Data listing:

■ ■ ■ ■ ■ ■ ■

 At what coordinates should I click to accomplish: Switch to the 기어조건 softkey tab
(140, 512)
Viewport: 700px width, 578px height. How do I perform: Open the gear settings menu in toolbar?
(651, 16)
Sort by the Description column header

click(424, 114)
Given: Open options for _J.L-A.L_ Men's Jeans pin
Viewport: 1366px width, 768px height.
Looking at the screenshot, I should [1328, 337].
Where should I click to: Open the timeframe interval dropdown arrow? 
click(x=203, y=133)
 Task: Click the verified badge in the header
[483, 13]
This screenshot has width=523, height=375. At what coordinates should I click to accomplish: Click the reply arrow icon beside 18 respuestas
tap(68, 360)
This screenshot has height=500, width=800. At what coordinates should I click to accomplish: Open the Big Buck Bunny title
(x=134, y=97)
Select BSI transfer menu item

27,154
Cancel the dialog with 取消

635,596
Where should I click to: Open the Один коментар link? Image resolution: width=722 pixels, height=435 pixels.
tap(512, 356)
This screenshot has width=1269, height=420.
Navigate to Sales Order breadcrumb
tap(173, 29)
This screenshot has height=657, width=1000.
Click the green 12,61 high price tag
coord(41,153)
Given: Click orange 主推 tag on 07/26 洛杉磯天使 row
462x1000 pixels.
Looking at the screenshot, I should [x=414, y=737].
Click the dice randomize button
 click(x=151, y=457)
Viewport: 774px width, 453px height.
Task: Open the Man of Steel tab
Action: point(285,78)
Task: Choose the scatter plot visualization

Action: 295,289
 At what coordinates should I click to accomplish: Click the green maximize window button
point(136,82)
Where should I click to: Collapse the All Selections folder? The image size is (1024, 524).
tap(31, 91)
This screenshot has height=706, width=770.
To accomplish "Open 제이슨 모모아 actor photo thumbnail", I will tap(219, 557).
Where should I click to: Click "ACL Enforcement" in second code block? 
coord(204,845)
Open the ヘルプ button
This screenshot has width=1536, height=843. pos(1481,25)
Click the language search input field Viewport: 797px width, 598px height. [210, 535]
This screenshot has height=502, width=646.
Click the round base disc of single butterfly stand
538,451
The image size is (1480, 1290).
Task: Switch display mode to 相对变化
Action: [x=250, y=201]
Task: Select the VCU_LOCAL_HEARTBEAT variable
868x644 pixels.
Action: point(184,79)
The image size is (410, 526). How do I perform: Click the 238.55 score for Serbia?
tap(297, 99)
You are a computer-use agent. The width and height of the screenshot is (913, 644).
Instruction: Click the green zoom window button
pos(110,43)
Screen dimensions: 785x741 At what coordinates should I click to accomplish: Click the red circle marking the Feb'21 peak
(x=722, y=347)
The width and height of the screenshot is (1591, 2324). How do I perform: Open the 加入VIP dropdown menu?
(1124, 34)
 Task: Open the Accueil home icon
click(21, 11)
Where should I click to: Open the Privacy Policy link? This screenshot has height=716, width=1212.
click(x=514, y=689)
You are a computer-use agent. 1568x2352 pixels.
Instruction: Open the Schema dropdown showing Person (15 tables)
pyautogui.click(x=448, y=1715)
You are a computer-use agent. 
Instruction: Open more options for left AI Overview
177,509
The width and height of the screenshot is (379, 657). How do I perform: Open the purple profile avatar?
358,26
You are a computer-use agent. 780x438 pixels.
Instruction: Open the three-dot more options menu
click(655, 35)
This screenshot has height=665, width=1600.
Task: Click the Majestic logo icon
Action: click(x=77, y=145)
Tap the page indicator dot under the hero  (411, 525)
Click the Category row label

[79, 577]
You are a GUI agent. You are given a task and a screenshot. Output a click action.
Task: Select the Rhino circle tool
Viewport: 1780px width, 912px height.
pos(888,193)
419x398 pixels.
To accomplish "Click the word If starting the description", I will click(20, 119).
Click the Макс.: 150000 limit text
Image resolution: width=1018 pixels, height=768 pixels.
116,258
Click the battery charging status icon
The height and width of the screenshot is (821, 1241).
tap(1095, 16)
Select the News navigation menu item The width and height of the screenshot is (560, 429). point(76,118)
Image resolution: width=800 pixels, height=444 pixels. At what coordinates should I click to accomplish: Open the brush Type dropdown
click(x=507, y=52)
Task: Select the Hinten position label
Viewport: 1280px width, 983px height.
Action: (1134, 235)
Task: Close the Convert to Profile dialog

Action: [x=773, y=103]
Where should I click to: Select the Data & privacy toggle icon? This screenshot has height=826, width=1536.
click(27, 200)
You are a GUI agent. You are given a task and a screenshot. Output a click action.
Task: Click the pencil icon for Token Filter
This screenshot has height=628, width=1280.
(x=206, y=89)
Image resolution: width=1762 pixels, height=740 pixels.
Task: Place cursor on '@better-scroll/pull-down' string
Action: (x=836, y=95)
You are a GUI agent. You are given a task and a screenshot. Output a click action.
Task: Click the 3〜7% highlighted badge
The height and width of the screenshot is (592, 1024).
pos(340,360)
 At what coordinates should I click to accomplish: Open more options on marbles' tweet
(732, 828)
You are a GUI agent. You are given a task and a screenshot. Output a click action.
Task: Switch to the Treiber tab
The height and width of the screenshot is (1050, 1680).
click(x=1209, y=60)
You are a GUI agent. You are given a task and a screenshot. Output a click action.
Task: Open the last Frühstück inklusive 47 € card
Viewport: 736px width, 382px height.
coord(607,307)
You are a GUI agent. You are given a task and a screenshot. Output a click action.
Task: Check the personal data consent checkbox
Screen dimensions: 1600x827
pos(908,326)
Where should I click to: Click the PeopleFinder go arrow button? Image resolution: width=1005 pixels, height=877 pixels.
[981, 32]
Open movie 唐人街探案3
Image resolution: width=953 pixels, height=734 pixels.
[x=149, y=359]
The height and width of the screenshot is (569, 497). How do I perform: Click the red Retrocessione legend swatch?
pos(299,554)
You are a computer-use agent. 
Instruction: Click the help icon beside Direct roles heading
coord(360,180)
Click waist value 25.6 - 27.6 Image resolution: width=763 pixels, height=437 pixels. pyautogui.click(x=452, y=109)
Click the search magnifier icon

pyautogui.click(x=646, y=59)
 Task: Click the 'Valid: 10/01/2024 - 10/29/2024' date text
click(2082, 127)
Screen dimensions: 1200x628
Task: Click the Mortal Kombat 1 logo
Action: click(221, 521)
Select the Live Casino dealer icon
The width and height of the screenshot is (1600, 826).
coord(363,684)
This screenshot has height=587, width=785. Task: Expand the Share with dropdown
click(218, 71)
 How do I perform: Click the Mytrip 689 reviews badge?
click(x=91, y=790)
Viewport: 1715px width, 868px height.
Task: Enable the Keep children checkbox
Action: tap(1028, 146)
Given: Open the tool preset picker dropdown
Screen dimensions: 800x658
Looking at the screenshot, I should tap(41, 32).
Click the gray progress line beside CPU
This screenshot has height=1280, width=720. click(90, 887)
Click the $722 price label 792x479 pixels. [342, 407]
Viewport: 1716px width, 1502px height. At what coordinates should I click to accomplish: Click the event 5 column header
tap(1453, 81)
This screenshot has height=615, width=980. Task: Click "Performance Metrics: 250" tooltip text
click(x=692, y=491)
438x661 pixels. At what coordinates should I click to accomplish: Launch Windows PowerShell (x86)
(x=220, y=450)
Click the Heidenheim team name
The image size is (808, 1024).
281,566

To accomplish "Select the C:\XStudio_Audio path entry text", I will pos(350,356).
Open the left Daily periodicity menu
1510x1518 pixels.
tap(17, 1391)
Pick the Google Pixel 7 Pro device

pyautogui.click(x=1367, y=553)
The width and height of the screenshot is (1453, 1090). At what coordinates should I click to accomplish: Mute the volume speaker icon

■ ■ ■ ■ ■ ■ ■

How to complete this task: Please copy, exactly as written, every line in the listing above from the line with "The width and height of the screenshot is (1591, 2324)." up to and including the line with "You are a computer-use agent. 780x438 pixels.".

Solution to the problem:
The width and height of the screenshot is (1591, 2324). How do I perform: Open the 加入VIP dropdown menu?
(1124, 34)
 Task: Open the Accueil home icon
click(21, 11)
Where should I click to: Open the Privacy Policy link? This screenshot has height=716, width=1212.
click(x=514, y=689)
You are a computer-use agent. 1568x2352 pixels.
Instruction: Open the Schema dropdown showing Person (15 tables)
pyautogui.click(x=448, y=1715)
You are a computer-use agent. 
Instruction: Open more options for left AI Overview
177,509
The width and height of the screenshot is (379, 657). How do I perform: Open the purple profile avatar?
358,26
You are a computer-use agent. 780x438 pixels.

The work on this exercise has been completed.